What you are asked to do: Pick out and copy each line of the data below that contains the word "Where". Case matters, so only lines with that same capitalization count.

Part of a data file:

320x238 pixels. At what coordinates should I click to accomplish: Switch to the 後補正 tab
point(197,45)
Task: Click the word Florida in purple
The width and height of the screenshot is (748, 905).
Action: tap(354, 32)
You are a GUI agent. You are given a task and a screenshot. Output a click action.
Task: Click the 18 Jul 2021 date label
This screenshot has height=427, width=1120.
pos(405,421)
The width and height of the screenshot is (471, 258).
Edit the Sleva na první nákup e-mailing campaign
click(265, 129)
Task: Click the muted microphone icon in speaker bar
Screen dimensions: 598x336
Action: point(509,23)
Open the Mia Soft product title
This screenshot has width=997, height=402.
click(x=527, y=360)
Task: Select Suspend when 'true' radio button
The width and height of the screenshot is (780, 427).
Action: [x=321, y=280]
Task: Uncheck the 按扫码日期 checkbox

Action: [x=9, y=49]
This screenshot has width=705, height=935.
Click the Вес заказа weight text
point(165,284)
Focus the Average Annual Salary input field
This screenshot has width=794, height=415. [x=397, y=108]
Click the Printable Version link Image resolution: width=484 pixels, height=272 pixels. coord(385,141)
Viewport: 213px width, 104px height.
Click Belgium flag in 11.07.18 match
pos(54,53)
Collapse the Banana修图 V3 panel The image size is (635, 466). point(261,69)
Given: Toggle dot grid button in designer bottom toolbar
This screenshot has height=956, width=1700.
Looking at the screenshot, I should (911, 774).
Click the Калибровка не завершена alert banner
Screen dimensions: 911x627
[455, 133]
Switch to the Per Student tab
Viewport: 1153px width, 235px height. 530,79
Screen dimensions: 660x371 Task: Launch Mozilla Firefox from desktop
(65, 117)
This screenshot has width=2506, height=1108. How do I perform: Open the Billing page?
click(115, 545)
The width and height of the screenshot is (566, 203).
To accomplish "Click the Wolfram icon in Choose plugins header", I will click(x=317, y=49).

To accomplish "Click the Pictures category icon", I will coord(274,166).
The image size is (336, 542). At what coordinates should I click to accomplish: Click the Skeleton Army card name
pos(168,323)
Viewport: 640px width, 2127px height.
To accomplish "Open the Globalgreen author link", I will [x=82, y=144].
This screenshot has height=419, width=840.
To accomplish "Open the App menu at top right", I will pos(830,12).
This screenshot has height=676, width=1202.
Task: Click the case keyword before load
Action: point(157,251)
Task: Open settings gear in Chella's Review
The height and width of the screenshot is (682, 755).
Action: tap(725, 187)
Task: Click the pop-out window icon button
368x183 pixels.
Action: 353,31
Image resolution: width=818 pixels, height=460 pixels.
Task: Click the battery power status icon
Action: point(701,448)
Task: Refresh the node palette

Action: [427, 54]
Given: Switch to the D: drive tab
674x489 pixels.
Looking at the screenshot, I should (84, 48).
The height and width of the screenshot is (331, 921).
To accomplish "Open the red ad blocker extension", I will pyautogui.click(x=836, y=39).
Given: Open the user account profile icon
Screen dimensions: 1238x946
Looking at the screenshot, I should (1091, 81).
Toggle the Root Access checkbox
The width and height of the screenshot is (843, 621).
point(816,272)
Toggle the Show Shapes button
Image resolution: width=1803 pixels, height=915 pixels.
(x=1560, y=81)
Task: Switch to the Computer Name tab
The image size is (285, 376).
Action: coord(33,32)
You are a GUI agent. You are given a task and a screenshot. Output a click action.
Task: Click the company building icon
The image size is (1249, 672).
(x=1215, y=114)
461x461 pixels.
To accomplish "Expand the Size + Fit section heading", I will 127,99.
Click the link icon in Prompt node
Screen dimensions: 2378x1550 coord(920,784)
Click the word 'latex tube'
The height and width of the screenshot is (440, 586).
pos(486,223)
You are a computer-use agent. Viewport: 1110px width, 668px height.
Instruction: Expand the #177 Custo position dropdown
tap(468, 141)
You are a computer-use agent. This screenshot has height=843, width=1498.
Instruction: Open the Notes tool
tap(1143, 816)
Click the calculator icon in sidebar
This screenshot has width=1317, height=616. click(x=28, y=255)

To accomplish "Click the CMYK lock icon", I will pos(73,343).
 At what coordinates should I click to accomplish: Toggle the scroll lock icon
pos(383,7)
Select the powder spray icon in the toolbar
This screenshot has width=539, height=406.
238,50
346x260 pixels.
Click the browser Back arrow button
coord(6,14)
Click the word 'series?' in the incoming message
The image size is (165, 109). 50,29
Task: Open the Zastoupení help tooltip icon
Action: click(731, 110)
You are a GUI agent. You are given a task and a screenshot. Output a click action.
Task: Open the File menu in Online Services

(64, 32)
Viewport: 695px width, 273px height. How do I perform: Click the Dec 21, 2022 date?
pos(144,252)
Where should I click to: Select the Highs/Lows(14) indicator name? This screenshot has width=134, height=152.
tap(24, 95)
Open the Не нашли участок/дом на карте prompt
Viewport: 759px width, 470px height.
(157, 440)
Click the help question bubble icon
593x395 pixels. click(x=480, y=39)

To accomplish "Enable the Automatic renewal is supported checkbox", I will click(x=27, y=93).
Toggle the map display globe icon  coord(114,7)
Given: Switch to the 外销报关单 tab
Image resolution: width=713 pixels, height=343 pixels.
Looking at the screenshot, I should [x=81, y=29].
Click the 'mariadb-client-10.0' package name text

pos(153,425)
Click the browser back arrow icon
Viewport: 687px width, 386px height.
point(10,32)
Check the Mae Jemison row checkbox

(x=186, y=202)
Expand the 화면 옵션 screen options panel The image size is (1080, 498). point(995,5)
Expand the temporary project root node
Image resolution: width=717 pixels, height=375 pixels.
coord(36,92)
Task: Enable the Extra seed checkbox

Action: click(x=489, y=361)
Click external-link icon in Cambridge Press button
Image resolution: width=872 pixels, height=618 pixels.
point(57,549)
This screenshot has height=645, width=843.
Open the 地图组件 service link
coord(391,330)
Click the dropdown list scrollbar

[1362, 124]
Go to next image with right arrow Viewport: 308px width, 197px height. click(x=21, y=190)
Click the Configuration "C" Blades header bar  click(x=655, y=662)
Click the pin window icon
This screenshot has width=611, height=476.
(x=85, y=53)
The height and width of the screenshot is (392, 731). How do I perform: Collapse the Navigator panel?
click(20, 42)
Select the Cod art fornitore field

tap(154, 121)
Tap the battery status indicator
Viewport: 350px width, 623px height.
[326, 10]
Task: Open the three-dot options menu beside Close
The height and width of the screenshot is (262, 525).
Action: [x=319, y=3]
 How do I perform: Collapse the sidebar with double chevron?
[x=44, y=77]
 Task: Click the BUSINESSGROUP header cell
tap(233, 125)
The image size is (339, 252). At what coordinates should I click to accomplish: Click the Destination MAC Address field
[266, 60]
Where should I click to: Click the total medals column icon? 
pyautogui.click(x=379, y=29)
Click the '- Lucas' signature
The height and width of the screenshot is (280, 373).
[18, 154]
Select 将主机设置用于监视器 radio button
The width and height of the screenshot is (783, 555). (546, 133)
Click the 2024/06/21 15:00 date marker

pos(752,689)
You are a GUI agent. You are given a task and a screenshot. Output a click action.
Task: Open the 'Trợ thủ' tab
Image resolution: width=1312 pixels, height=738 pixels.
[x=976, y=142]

Solution to this exercise:
Where should I click to: Select the Highs/Lows(14) indicator name? This screenshot has width=134, height=152.
Where should I click to: Click the total medals column icon? 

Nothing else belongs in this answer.